En observant ce recueil photographique, nous croyons embarquer à bord du vaisseau spatial en 1972 avec les astronautes Eugene Cernan, Ronald Evans, Harrison Schmitt. C’est avec eux que nous regardons à travers les hublots de l’engin la Terre s’éloigner et la Lune approcher. Dans ce carnet photos, le cliché Blue Marble figure : « Une image plein cadre d’une Terre aussi sphérique que possible, c’est-à-dire montrant, à condition que l’on soit à une distance suffisante, presque la moitié de sa surface totale ». La photographie prise par Evans dévoile le pôle Sud de la Terre, avec des nuages flottant au-dessus du continent africain et de l’île de Madagascar. Au nord, l’Arabie se dessine presque en entier.

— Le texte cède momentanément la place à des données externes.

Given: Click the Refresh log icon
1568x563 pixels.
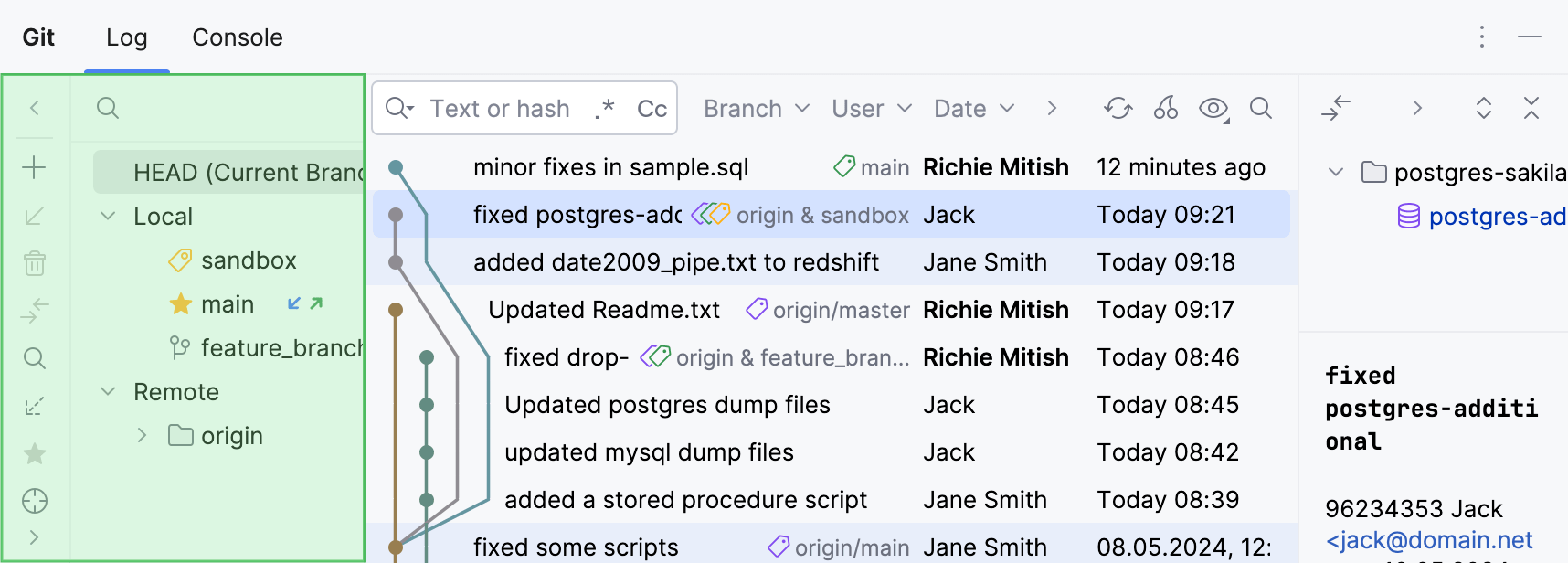Looking at the screenshot, I should tap(1118, 108).
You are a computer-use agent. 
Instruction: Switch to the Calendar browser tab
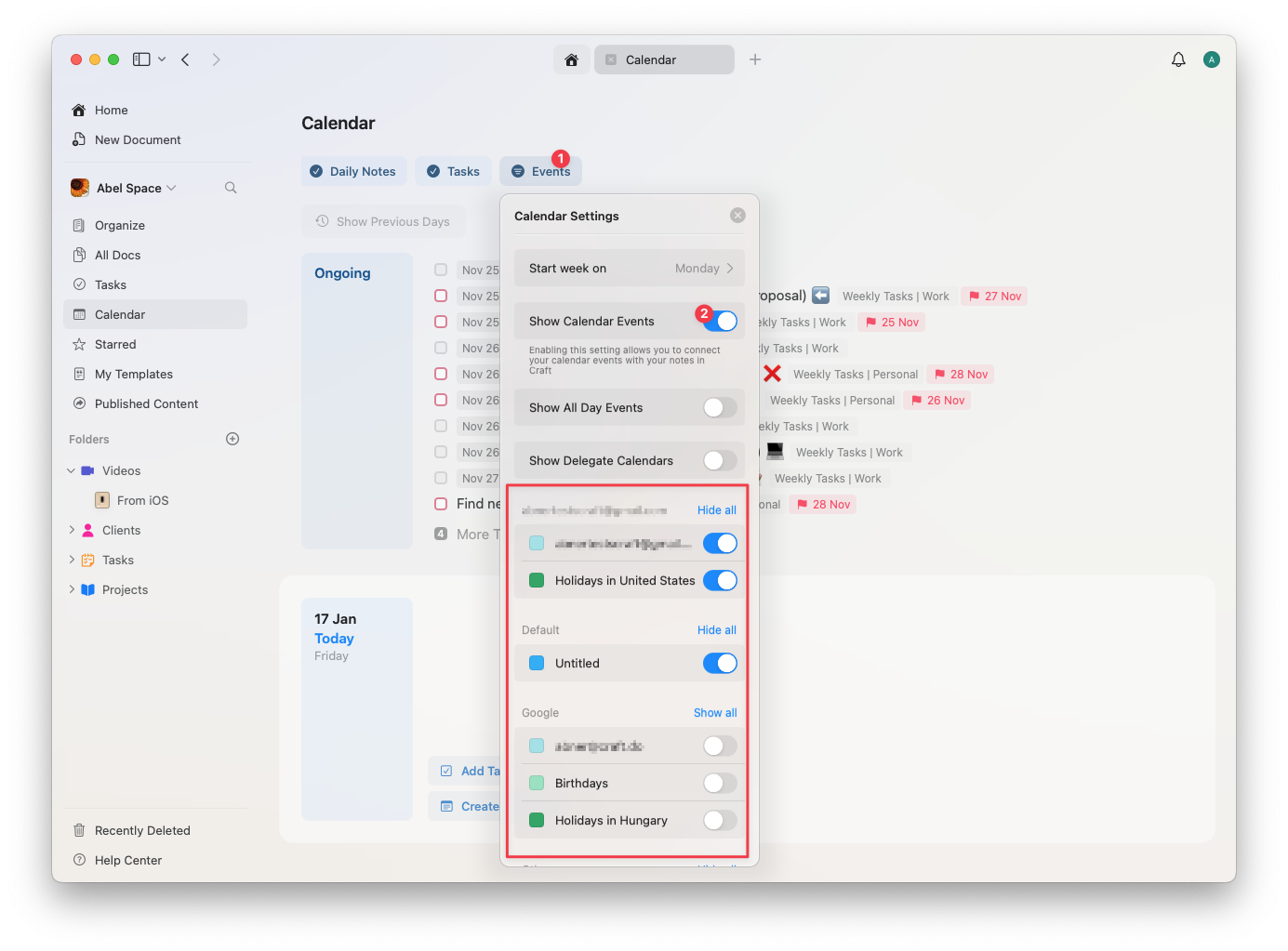point(664,59)
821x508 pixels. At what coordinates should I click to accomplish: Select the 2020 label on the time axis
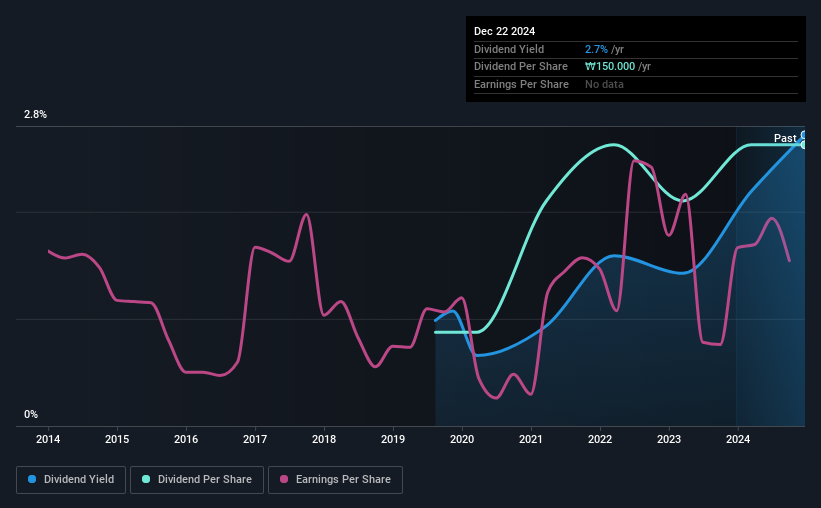tap(462, 439)
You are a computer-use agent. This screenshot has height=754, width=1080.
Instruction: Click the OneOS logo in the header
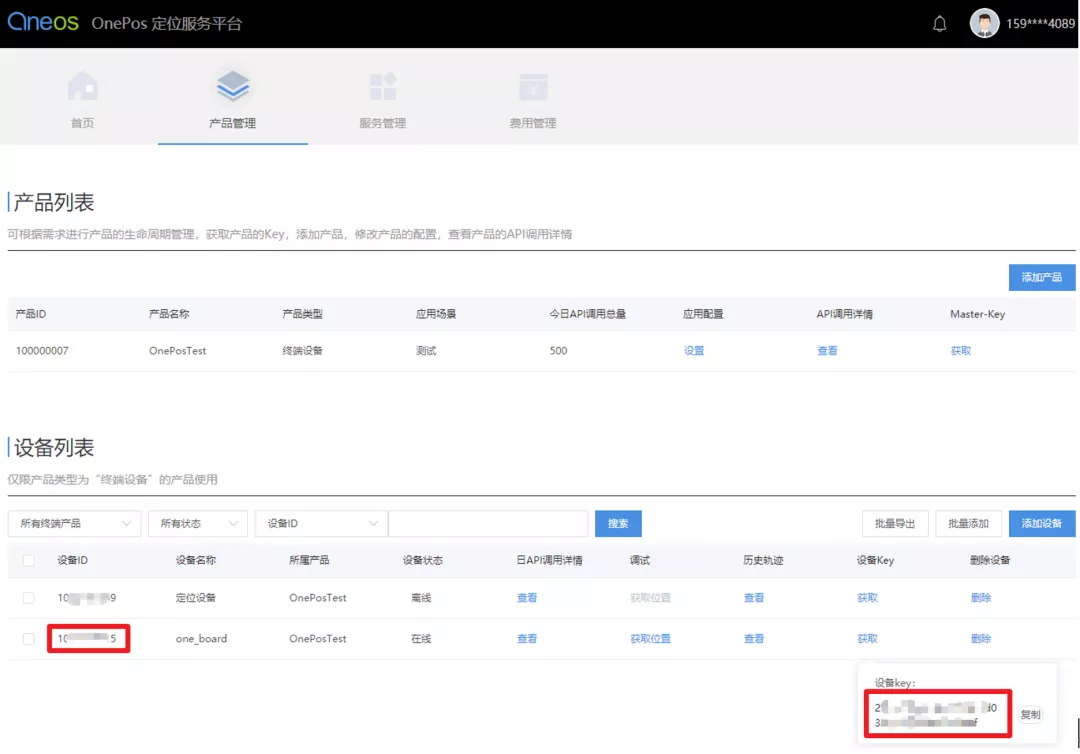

Mais le carnet photographique ne s’arrête pas à ce cliché iconique. À chaque page, on nous incite au voyage, offrant des vues de l’Antarctique, de l’Amérique, de l’Océan Pacifique, de l’Australie et de la Mer de Smyth. Puis, alors qu’Apollo 17 arrive à destination, une image témoigne de son site d’alunissage… avant son retour sur Terre.
Peu à peu, Chollier troque la posture de démonstrateur pour celle d’explicateur. Son récit plonge dans l’ère spatiale de 1968 à 1972, retraçant le programme Apollo : de la première mission jusqu’au dernier voyage de cette « aventure spatiale ». L’auteur conte l’avènement de la photographie dans l’espace, les enjeux et les difficultés que cela représente, le choix de l’appareil photographique pour la mission Apollo 17 et le déroulement de l’expédition. Pour Chollier, les termes « documentation » et « précision » ne se traduisent toutefois pas par une technicité ardue. Son récit, accessible à tout lecteur, rend cette épopée spatiale compréhensible mais surtout poétique : « La Terre n’est plus une sphère dont on peut simplement faire le tour, mais un joyau aux myriades de facettes changeantes. Ce qui en revanche ne change pas, c’est ce halo bleu, cette atmosphère irisée qui remplit la cabine, comme si les hublots étaient des vitraux. »
Avec November November, Chollier propose un objet artistique à la croisée de la photographie, de l’histoire, de la science… et de la littérature. L’histoire de l’exploration spatiale n’est-elle pas en continuelle réécriture ?
Alexandre Chollier, November November, Genève, La Baconnière, 2025, 180 pages, 21,50 CHF.